While we author our own stories through the choices we make everyday, we also exist in the middle of much larger tales - the story of a people, an era, a place. These are the stories that build collective identity around shared experience. Who are we as Michiganders, as GVSU Lakers, as members of a particular worldview community? What are our shared values? What do those collective identities compel us to care about?

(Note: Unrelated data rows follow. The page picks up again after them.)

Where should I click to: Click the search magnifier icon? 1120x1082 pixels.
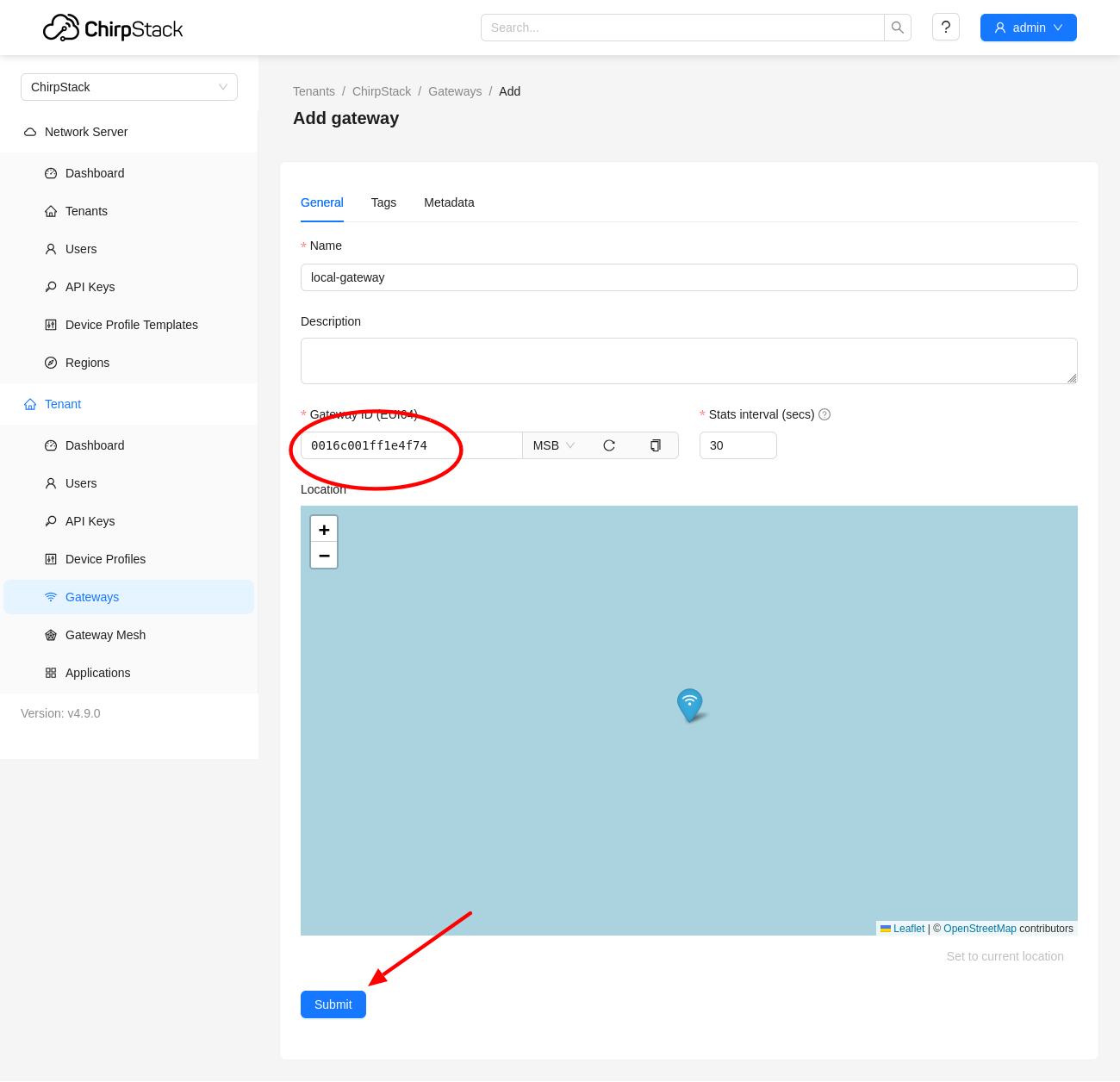(897, 28)
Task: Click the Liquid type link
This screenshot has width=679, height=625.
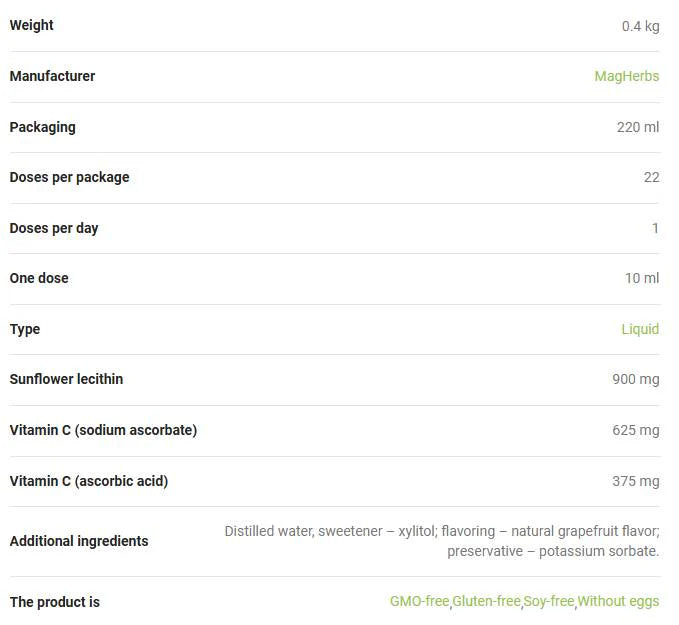Action: tap(640, 329)
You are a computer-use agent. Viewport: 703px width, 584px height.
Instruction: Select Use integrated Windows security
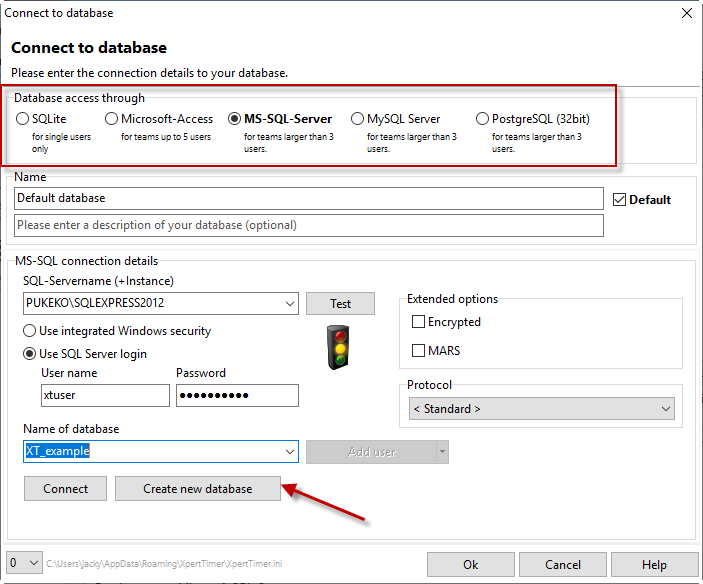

Interfaith happens at the intersection of these stories. We come from different traditions, faiths, and cultures, and rather than retreat from these differences, interfaith asks us all to stand and listen to the tales of others, to hold and honor them, to grow from what we hear, and to share our own in equal measure. To be an effective leader in an interfaith space is to lift up the possibility of true collaboration while honoring and maintaining individual distinctiveness. It’s a tall order, one that ultimately finds a sure footing when our stories of personal calling and of our collective needs are made explicit.
But weaving together the multitude of moments we’ve experienced into a coherent and intentional narrative does not always come naturally. Nor does the ability to truly hear the story of the person sitting across from you, especially when the stakes of such a conversation feel so high. Those skills must be developed.
This year, Kaufman’s Interfaith Leadership Cohorts will explore the nuances, challenges, and joys of crafting their stories together. By relying on Marshall Ganz’s work on public narrative, we will link the power of story to the work of interfaith leadership. Through our interfaith learning communities, our students will be encouraged to see themselves as not only authors of their “story of self,” but as agents of change. For once we come together in community, creating a “story of us” where individual experiences are uplifted while shared values and needs are articulated, then we can ask the question: how can these powerful stories help us meet the urgency of the moment? This is our “story of now.”
To quote Ganz, “Storytelling is how we interact with each other about values; how we share experiences with each other, counsel each other, comfort each other, and inspire each other to action.” The crucial work of interfaith begins with articulating those story moments of challenge and choice, fear and hope. By doing so, we extend an empathetic bridge to the person across from us and lay the foundation for genuine connection. In sharing our stories, understanding grows not from agreement, but from the courage to witness each other's humanity.